- Battle of Palmela (1165): Part of the Reconquista
| Date | 1165 |
| Location | Palmela, Kingdom of Portugal |
| Result | Portuguese victory |

Belligerents
- Kingdom of Portugal: Almohad Caliphate

Commanders and leaders
- Afonso I of Portugal: Governor of Badajoz

Strength
- Unknown: Unknown

Casualties and losses
- Unknown: Unknown

= Battle of Palmela =

The Battle of Palmela in 1165 was a military encounter between King Afonso I of Portugal and the Almohad governor of Badajoz. In the battle, Afonso defeated the Almohads and captured the key military fortress of Palmela south of the River Tagus in Portugal.

==Background ==
In 1158, Afonso I of Portugal conquered the fortress and port city of Alcácer do Sal along with numerous other cities and towns in the Alentejo region. After the Battle of Alcácer do Sal in 1161, the Almohads retook these settlements from the Portuguese.

In the years that followed, the Almohads maintained an army in the region to protect the cities and towns that they held from the Portuguese.
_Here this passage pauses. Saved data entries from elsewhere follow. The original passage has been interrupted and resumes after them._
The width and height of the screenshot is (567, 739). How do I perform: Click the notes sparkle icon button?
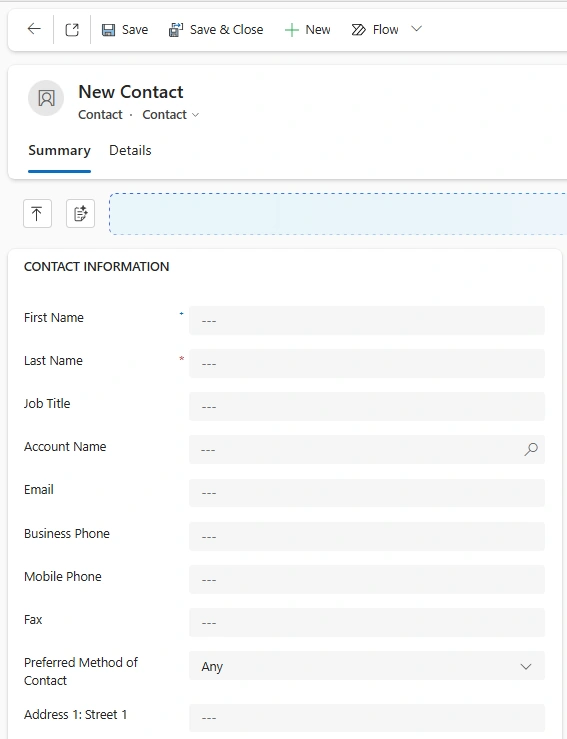pos(81,213)
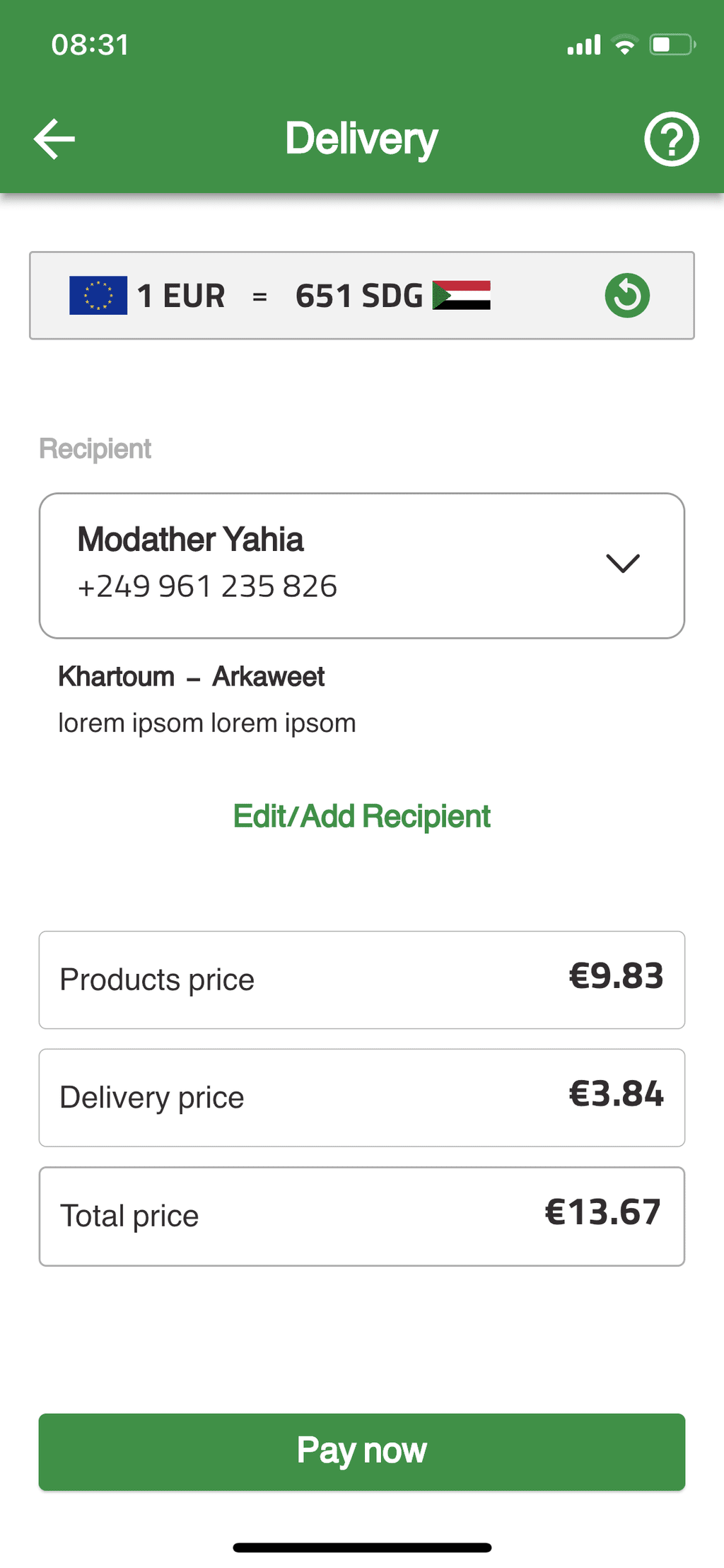Tap the 651 SDG rate text
724x1568 pixels.
pos(359,296)
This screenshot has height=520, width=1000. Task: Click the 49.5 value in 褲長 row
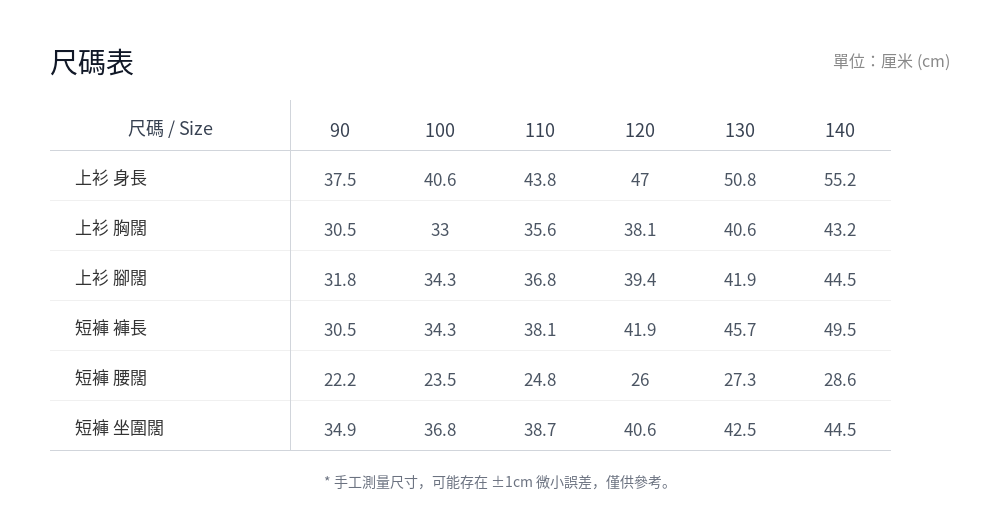point(840,330)

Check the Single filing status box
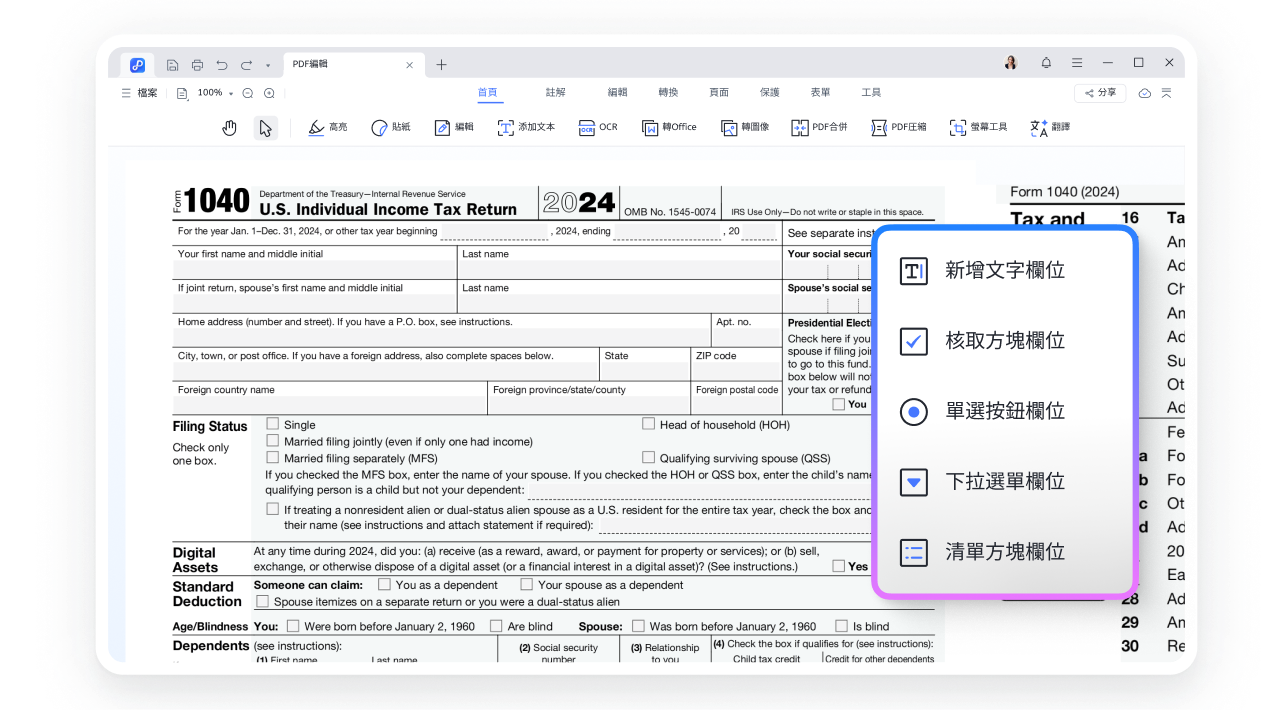pyautogui.click(x=273, y=424)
However, their military forces in Gharb al-Andalus were often stretched thin due to the need to send men and materials to other regions in al-Andalus and to contend with revolts and conflicts in North Africa. As a result, Almohads garrisons in western Iberia were often small and many of the cities and towns that they held were poorly defended and remained contested.

==The battle==
In 1165, Afonso discovered that the Almohad fortification at Sesimbra on the Atlantic coast was poorly defended. Although the castle sat over 200 meters above the harbor, it was weakly garrisoned and Afonso’s forces were able to seize the castle quickly on February 21 presumably by means of a surprise attack.

When the Almohad governor of Badajoz learnt of the loss of Sesimbra, he assembled a military force and "hastened" to Sesimbra to confront Afonso and recover the castle. At that time, the Governor of Badajoz was in the best position to address the situation as Badajoz was the largest Almohad stronghold in western Iberia and served as a regional center for military operations.

Details of the battle are not perfectly clear. It is generally believed that the governor of Badajoz was attempting to reach Sesimbra as fast as possible and therefore his detachment was marching in a scattered or loose manner designed for speed rather than for engagement. Referred to as “poor order,” this lack of readiness was observed by the Portuguese. Taking advantage of the situation, Afonso left the confines of the Sesimbra castle and went into the countryside to confront the invaders. In the field, Afonso moved to rapidly intercept and catch the Almohads off-guard. In modern terms, this has in some histories been described a surprise encounter or ambush.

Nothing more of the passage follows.